Cassandra stores data in table and each table is grouped under columns and rows
Structure of the table in Cassandra
USE User_data;
CREATE TABLE User_table (
User_id int,
User_name text,
User_add text,
User_phone text,
PRIMARY KEY (User_id)
);
Insert into User_data (User_id, User_name, User_add, User_phone )
VALUES(100, ‘P’, ‘San Jose’, ‘9899112453’);
Insert into User_data (User_id, User_name, User_add, User_phone )
VALUES(101, ‘P Maz’, ‘Alameda’);
OUTPUT
Key space– The key space is the outermost layer in the storage. It contains the main data, distributed according to their properties.
A cluster is the main entry point of the data into the Cassandra database.
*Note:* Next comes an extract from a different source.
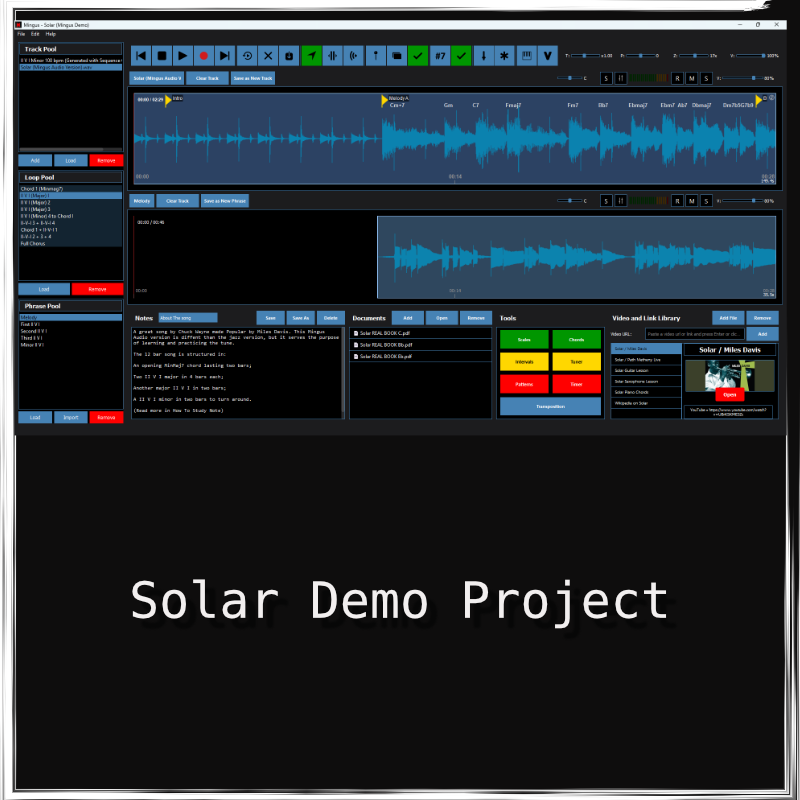This screenshot has width=800, height=800.
Task: Open the 'Solar (Mingus Audio V' track selector
Action: coord(157,77)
Each node in Cassandra is capable of performing the entire database operations and deal with client requests individually without requiring any master node. The cluster doesn’t hold a single point of failure owing to the distributed nature of architecture.
One or more nodes in the cluster serve as replicas for the set of data. With data replication among the nodes, Cassandra ensures no single point of failure
The cluster nodes communicate with each other through Gossip protocol. Gossip keeps one node apprised of the status of other nodes. Every second, one node gossips with three other nodes in the cluster.
A cluster in Cassandra is divided into racks (group of metal servers collaborating resources like network switches and power source) and data centers. Snitch configuration is used to group nodes into racks and data centers. Data replication depends on the configuration of racks and data centers.
Storage in Cassandra
Commit Log- It’s the crash recovery mechanism of Cassandra or to sync issues with the server on failure of the data node. All write operations are written to commit log.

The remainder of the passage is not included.